We exist in a universe that is always 'in process'.
Even if some operations 'halt', the essential nature
of co-present simultaneous systems is that dynamics
are so 'on-going' that the main priority is on
re-enacted/re-established/re-initiated actions.
No systems are 'pure isolates' .. there are always
and importantly: relationships of context, continuity,
and recursion.
Placing the Turing or Church or any other devised
'closed conditioned system' on the table of evaluation,
is to miss THE critical group of parameters, that no
'idealized' parameters group includes.
Current closed-set evaluations are fundamentally:
utilitarian, task-oriented, single assignments/missions.
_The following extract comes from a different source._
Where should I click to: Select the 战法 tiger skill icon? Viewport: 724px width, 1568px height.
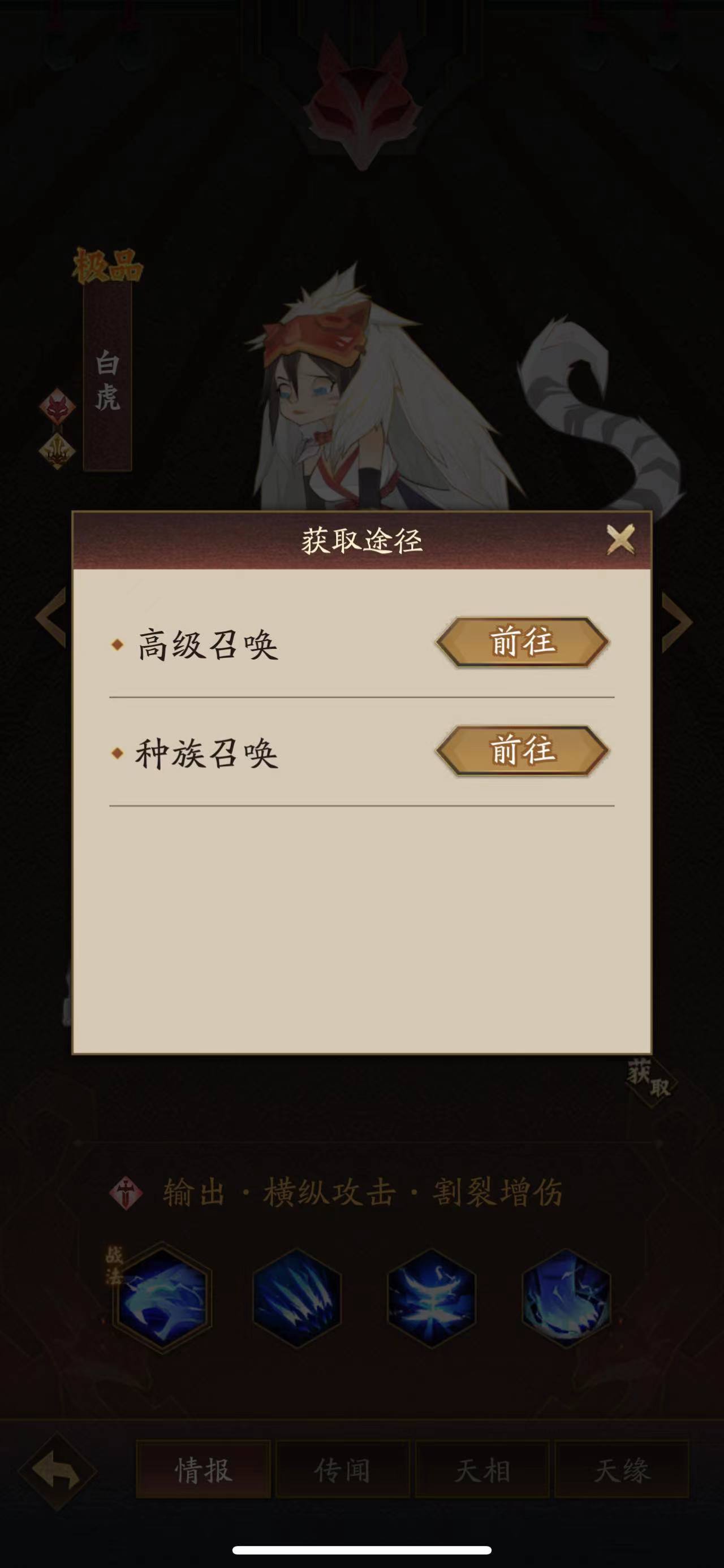point(162,1298)
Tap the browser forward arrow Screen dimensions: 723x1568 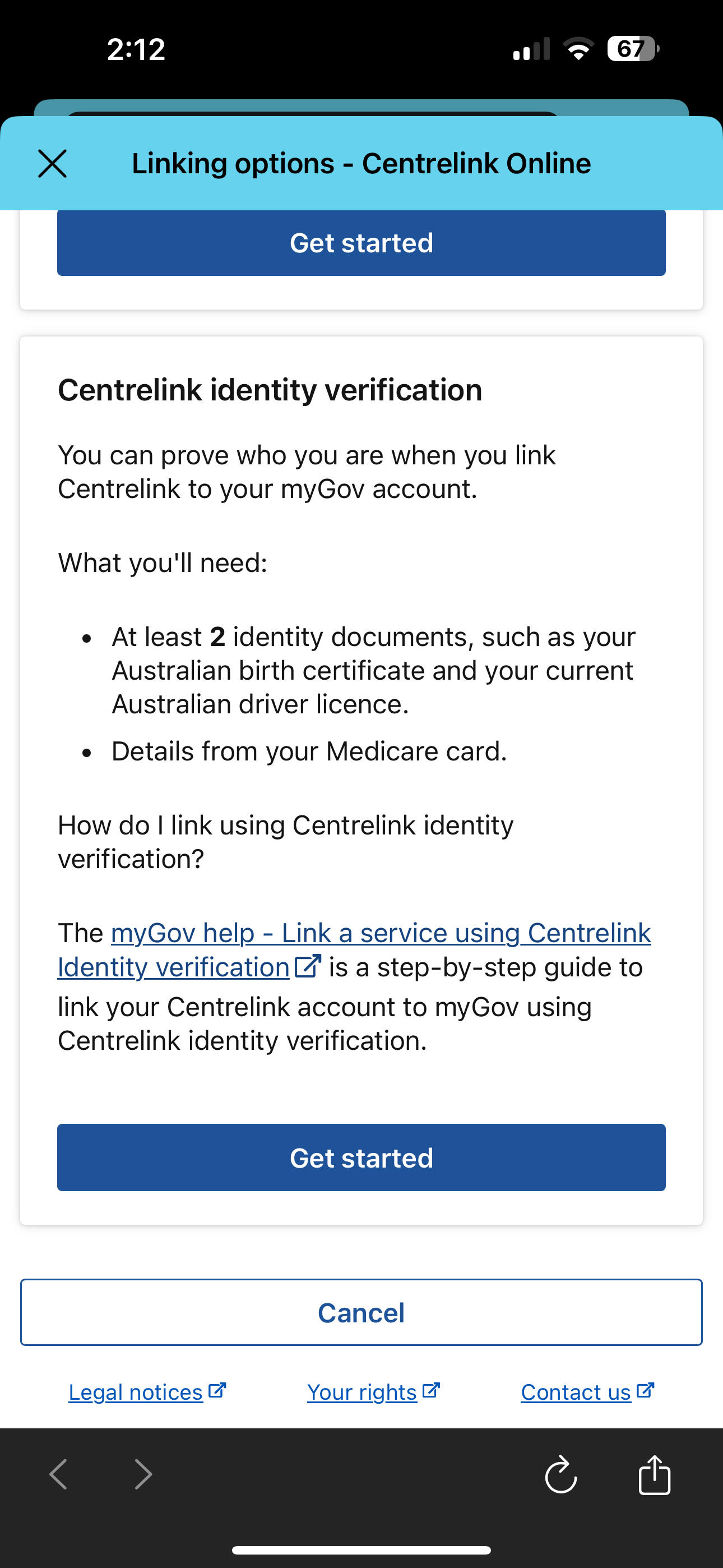pos(143,1474)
But the statespace of the universe is open, relative,
re-accessible, and re-instantiable .. WITH .. all
systems being vulnerable to correlary/additional
instructions.
It makes no nevermind if a system or computation
'halts' or not.
The crucial things is whether 1) if a computation
halts .. what are the conditions for re-instantiation?,
and 2) if it never self-halts .. then what parameters
are present to induce halting? (a) sufficient utility of
incomplete data, (b) eradication due to untimely utility,
(c) exhaustion of operational resources, (d)
You see Bruno, mathematics carries a self-blinding
presumption: Perfect universal information distribution/access.
"Sequential operations" functions are an attempt to
evaluate non-instantaneous information processing.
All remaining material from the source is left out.